>> begin
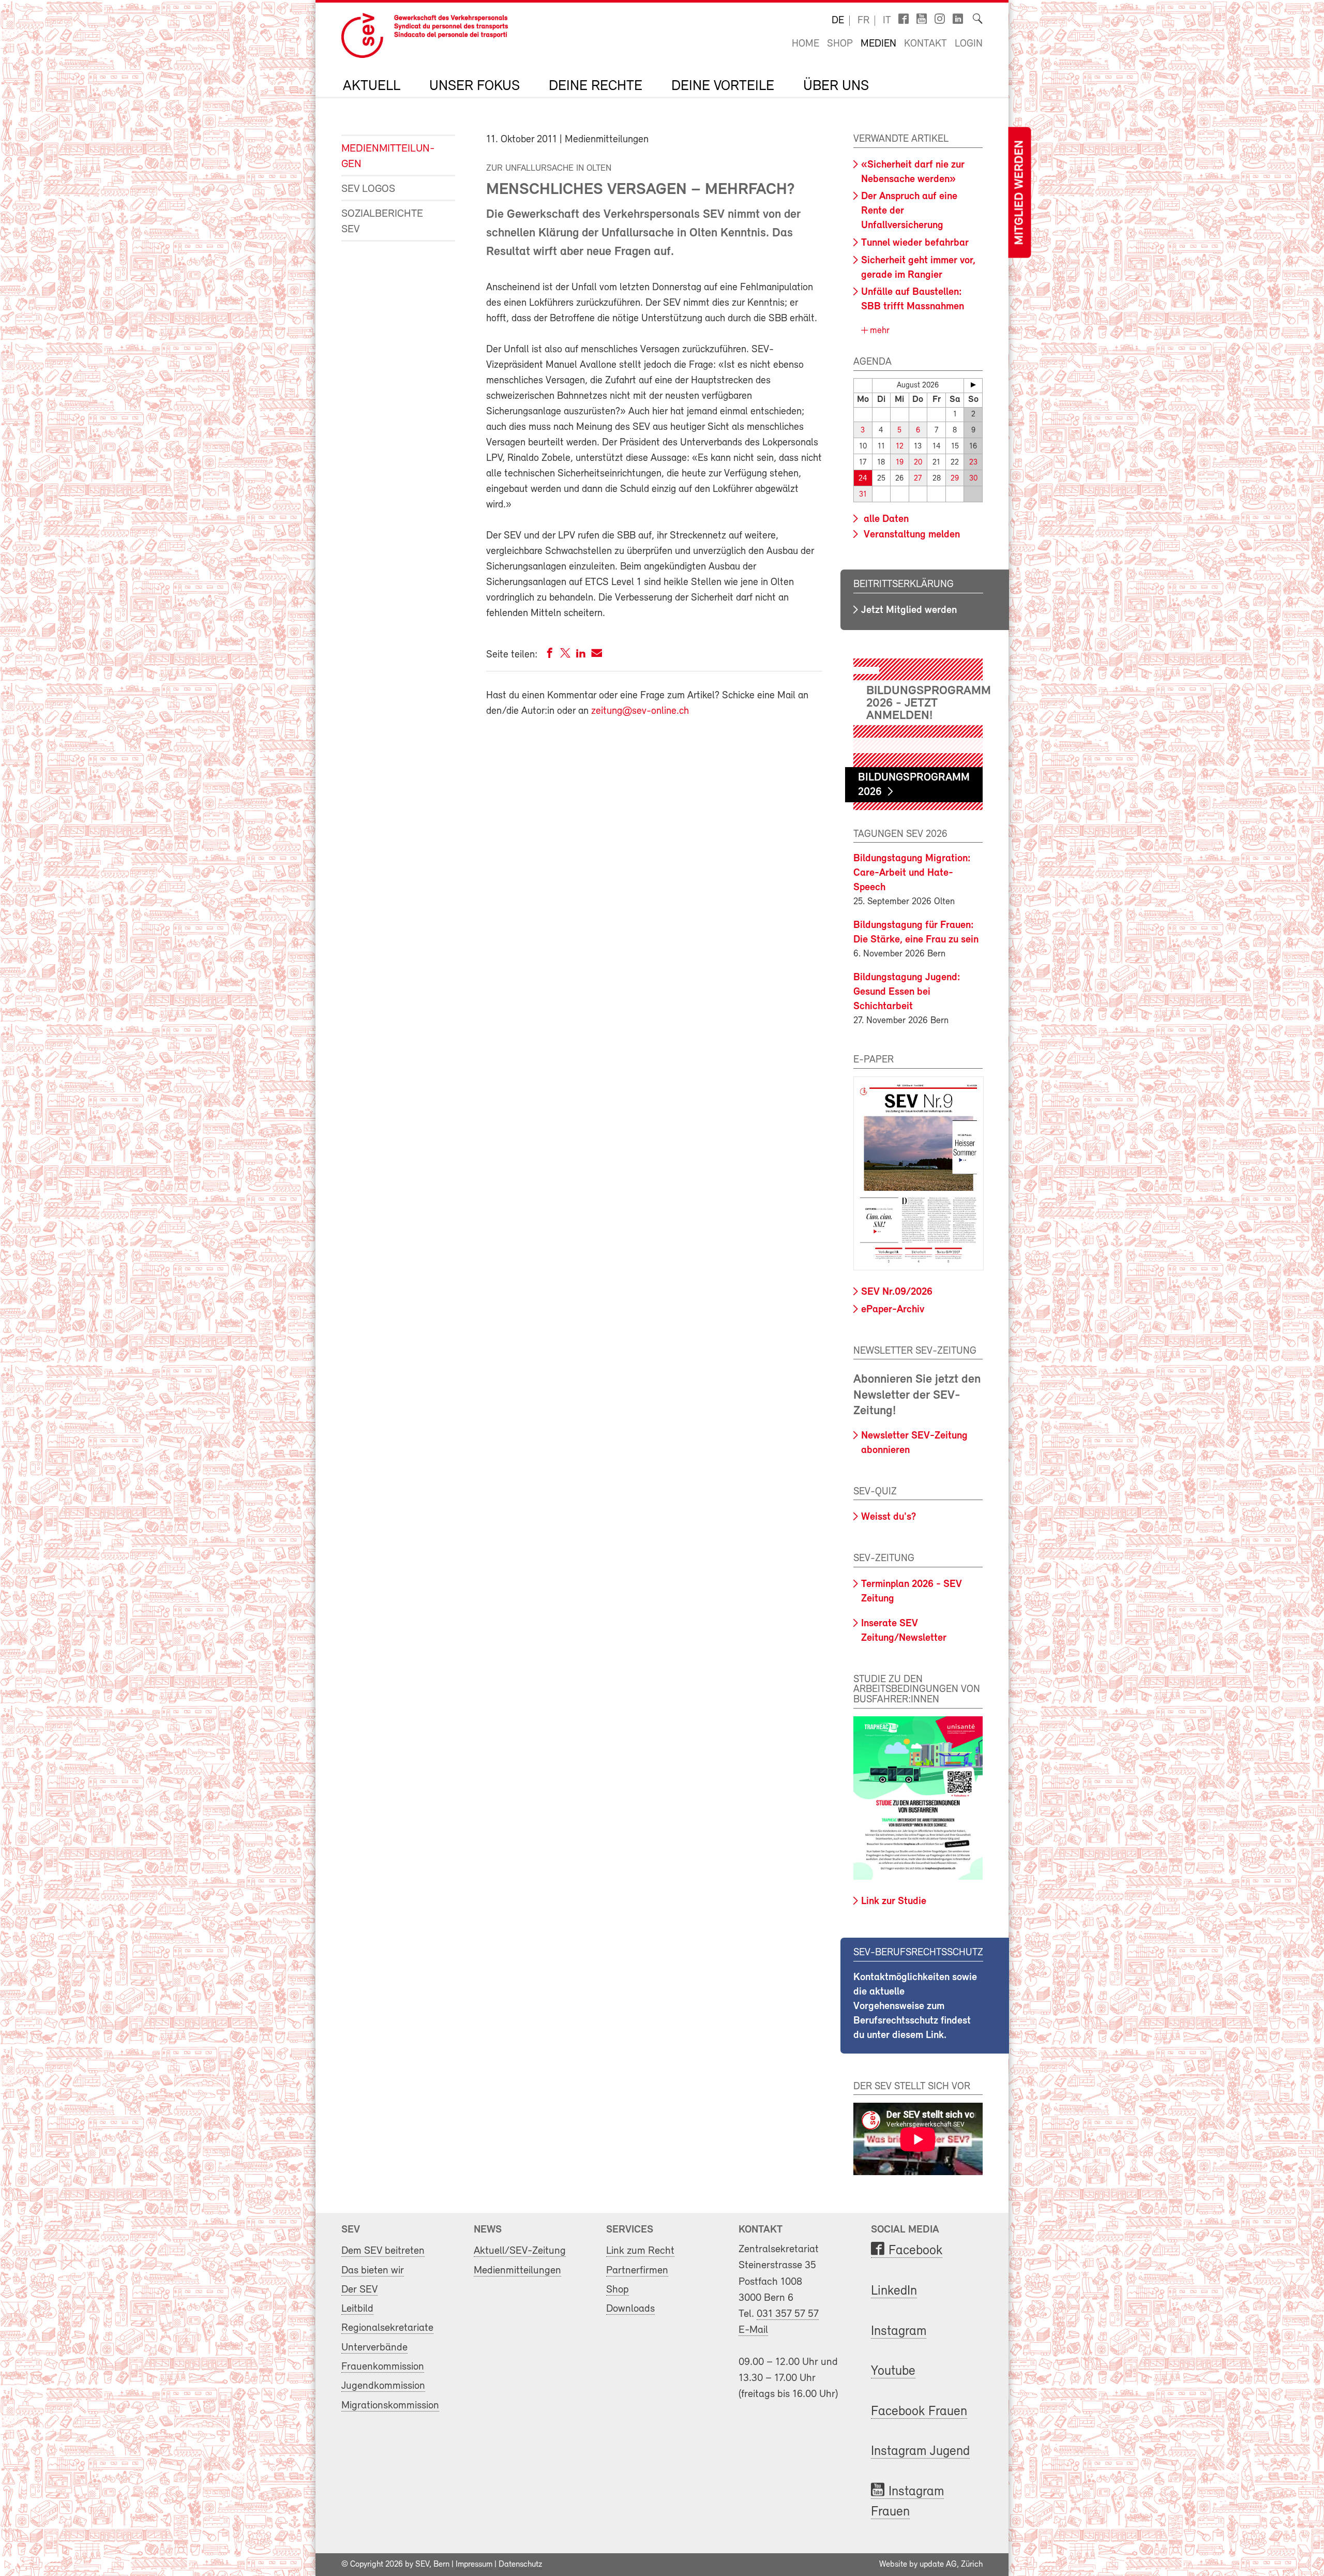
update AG (938, 2564)
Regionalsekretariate (387, 2328)
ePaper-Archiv (892, 1310)
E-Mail (753, 2330)
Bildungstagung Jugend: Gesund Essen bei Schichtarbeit (906, 992)
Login (969, 44)
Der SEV (359, 2289)
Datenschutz (520, 2564)
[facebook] (550, 655)
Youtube (893, 2371)
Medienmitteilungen (388, 156)
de (838, 21)
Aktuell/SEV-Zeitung (520, 2250)
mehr (878, 331)
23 (973, 463)
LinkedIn (894, 2291)
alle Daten (885, 519)
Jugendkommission (383, 2385)
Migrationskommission (390, 2405)
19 (900, 463)
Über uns (836, 86)
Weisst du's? (888, 1517)
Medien (878, 44)
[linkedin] (581, 655)
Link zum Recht (640, 2250)
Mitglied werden (1019, 192)
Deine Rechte (595, 86)
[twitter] (565, 655)
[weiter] (973, 384)
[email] (596, 655)
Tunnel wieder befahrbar (915, 243)
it (887, 21)
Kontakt (925, 44)
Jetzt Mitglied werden (909, 610)
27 (918, 479)
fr (863, 21)
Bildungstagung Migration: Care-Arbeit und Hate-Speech (912, 873)
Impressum (474, 2564)
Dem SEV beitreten (383, 2250)
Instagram (898, 2331)
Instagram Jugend (920, 2451)
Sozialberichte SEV (382, 221)
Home (805, 44)
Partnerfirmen (637, 2270)
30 (973, 479)
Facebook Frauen (919, 2411)
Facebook (915, 2250)
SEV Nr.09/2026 (896, 1292)
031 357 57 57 (788, 2314)
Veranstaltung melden (910, 535)
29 (955, 479)
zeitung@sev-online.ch (640, 711)
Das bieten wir (372, 2270)
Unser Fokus (474, 86)
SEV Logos (368, 189)
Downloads (630, 2308)
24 (863, 479)
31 (863, 495)
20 (918, 463)
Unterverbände (374, 2347)
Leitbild (357, 2308)
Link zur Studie (893, 1901)
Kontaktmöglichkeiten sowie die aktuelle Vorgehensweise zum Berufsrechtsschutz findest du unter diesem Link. (915, 2006)
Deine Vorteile (722, 86)
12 (900, 447)
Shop (840, 44)
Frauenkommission (382, 2366)
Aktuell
>> end
Exercise details => Please convert the listing, from the line containing "E-Mail (753, 2330)" through its last line (both included), into a JSON list of strings with one string per line and blank lines left out.

Exercise response =>
[
  "E-Mail (753, 2330)",
  "Bildungstagung Jugend: Gesund Essen bei Schichtarbeit (906, 992)",
  "Login (969, 44)",
  "Der SEV (359, 2289)",
  "Datenschutz (520, 2564)",
  "[facebook] (550, 655)",
  "Youtube (893, 2371)",
  "Medienmitteilungen (388, 156)",
  "de (838, 21)",
  "Aktuell/SEV-Zeitung (520, 2250)",
  "mehr (878, 331)",
  "23 (973, 463)",
  "LinkedIn (894, 2291)",
  "alle Daten (885, 519)",
  "Jugendkommission (383, 2385)",
  "Migrationskommission (390, 2405)",
  "19 (900, 463)",
  "Über uns (836, 86)",
  "Weisst du's? (888, 1517)",
  "Medien (878, 44)",
  "[linkedin] (581, 655)",
  "Link zum Recht (640, 2250)",
  "Mitglied werden (1019, 192)",
  "Deine Rechte (595, 86)",
  "[twitter] (565, 655)",
  "[weiter] (973, 384)",
  "[email] (596, 655)",
  "Tunnel wieder befahrbar (915, 243)",
  "it (887, 21)",
  "Kontakt (925, 44)",
  "Jetzt Mitglied werden (909, 610)",
  "27 (918, 479)",
  "fr (863, 21)",
  "Bildungstagung Migration: Care-Arbeit und Hate-Speech (912, 873)",
  "Impressum (474, 2564)",
  "Dem SEV beitreten (383, 2250)",
  "Instagram (898, 2331)",
  "Instagram Jugend (920, 2451)",
  "Sozialberichte SEV (382, 221)",
  "Home (805, 44)",
  "Partnerfirmen (637, 2270)",
  "30 (973, 479)",
  "Facebook Frauen (919, 2411)",
  "Facebook (915, 2250)",
  "SEV Nr.09/2026 (896, 1292)",
  "031 357 57 57 (788, 2314)",
  "Veranstaltung melden (910, 535)",
  "29 (955, 479)",
  "zeitung@sev-online.ch (640, 711)",
  "Das bieten wir (372, 2270)",
  "Unser Fokus (474, 86)",
  "SEV Logos (368, 189)",
  "Downloads (630, 2308)",
  "24 (863, 479)",
  "31 (863, 495)",
  "20 (918, 463)",
  "Unterverbände (374, 2347)",
  "Leitbild (357, 2308)",
  "Link zur Studie (893, 1901)",
  "Kontaktmöglichkeiten sowie die aktuelle Vorgehensweise zum Berufsrechtsschutz findest du unter diesem Link. (915, 2006)",
  "Deine Vorteile (722, 86)",
  "12 (900, 447)",
  "Shop (840, 44)",
  "Frauenkommission (382, 2366)",
  "Aktuell"
]